Whitetail deer are some of the most popular game animals in North America. Whether you’re an avid hunter or just what to know a little more about the species, we’ve got you covered. Here are ten interesting facts about whitetails that you may not know.
10. Whitetail Deer Have Multiple Scent Glands
Whitetail deer have several specialized glands. While most hunters are familiar with the tarsal gland. This small patch of stiff hairs on the inside of the deer’s hind legs emits a powerful scent. Hunters use these glands to lure in deer during the rut. Some companies sell bottled tarsal glands. They’re the most well-known but they can’t do all the scent-spreading on their own.
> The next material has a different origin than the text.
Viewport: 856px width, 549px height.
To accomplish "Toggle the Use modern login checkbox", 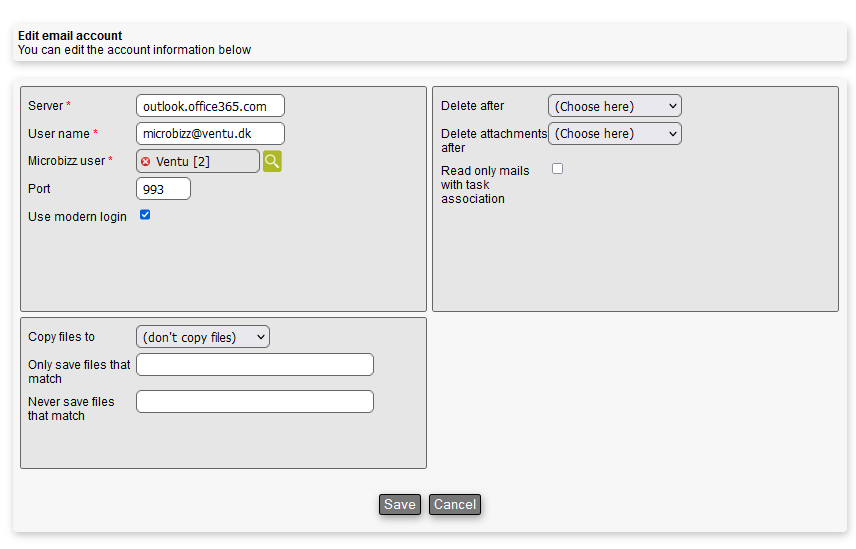I will pyautogui.click(x=145, y=215).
Salivary glands in the mouth produce saliva. The deer use saliva to leave behind identifying information at scrapes.
The preorbital gland is a small slit near the corner of the deer’s eye. It is a tear duct that helps to lubricate and clean the eyes. At the same time, the tears carry scent information that can be left behind at rubs and scrapes.
The forehead gland’s oily secretions usually stain the forehead of dominant bucks. This liquid is rubbed on trees and branches in the pre-rut.
The interdigital glands are located between a whitetail deer’s toes. This gland releases a yellowish fluid that smells like sour milk. The fluid from this gland helps deer to leave a scent trail behind. With this trail, deer can follow one another.
The metatarsal gland is located on the outside of a deer’s hind legs. It doesn’t spread scent. Instead, it acts as a thermometer and allows the deer to regulate its body temperature.
The deer’s nasal gland makes all of the other scent glands work. Several of the deer’s glands give off scent. On the other hand, the nasal gland helps to boost the animal’s keen sense of smell. The nasal gland secrets a thick mucus that serves two purposes. It keeps the nose and lubricated and helps to trap scent molecules.
9. Deer Have as Many Teeth as Humans
Both whitetail deer and humans have a total of 32 teeth. While humans have a variety of different tooth shapes, deer teeth are made up of molars and premolars. They have no need for sharper teeth because of their diet.
8. Photoperiod Affects the Rut
Contrary to popular opinion, the temperature doesn’t control the rut. Instead, the length of days has the most effect on when the rut starts. As the days start to get shorter, the deer know it is time to start putting on weight and looking for a mate. This change in length of days usually comes before the temperature drops.
7. Antlers Can Show Signs of a Whitetail Deer’s Health
Antlers are so attached to a whitetail deer’s health that just about anything can affect their growth. Something like an injured leg can affect the size or shape of a buck’s antlers. Also, dropping antlers sooner or later than they should can be a sign of disease. A healthy rack means it’s a healthy deer.
6. Deer See Better at Night Than During the Day
A whitetail deer’s eyes are specialized to see better at night. They have more rods than cones which means their eyes take in more light than color. Their eyes also have a retroreflector which increases the amount of light going to their retinas. This helps them move at night and is the reason deer’s eyes shine when hit with light during dark hours.
5. Bucks Don’t Revisit All of Their Rubs
It would be nearly impossible for a buck to revisit all of his rubs. A single buck can make an average of 300-400 rubs in a single season. Most of the time, this is done by older bucks to show dominance over an area and their competition.
4. Antlers Are the Fastest Growing Tissue of Any Mammal
Unlike horns, antlers are not permanent. They actually fall off every spring. It only takes about four months to completely grow back. On average, antlers grow about an inch a day. That’s right, you’ve probably been working on your beard longer than it took the trophy buck to grow his impressive rack.
3. Whitetail Deer are Incredibly Agile
Most hunters know how fast whitetail deer can move. They can go from grazing to gone in no time flat. Some may not realize just how fast they can move, though. Whitetails can reach speeds of up to 40 miles per hour. They can jump ten feet high. What’s most surprising, though, is how well they can swim. Some deer have been seen swimming at around 13 miles an hour.
2. Whitetail Deer Have 310-Degree Line of Sight
Because whitetail deer’s eyes are almost on the side of their head, they have an incredibly wide field of vision. In fact, they can almost see directly behind them. This and their impressive sense of smell is part of what makes them so challenging to hunt.
1. Origin of the Term “Buck”
Have you ever wondered why male deer are called bucks? The term comes from the American frontier. The hide of a male deer was worth one dollar or a buck.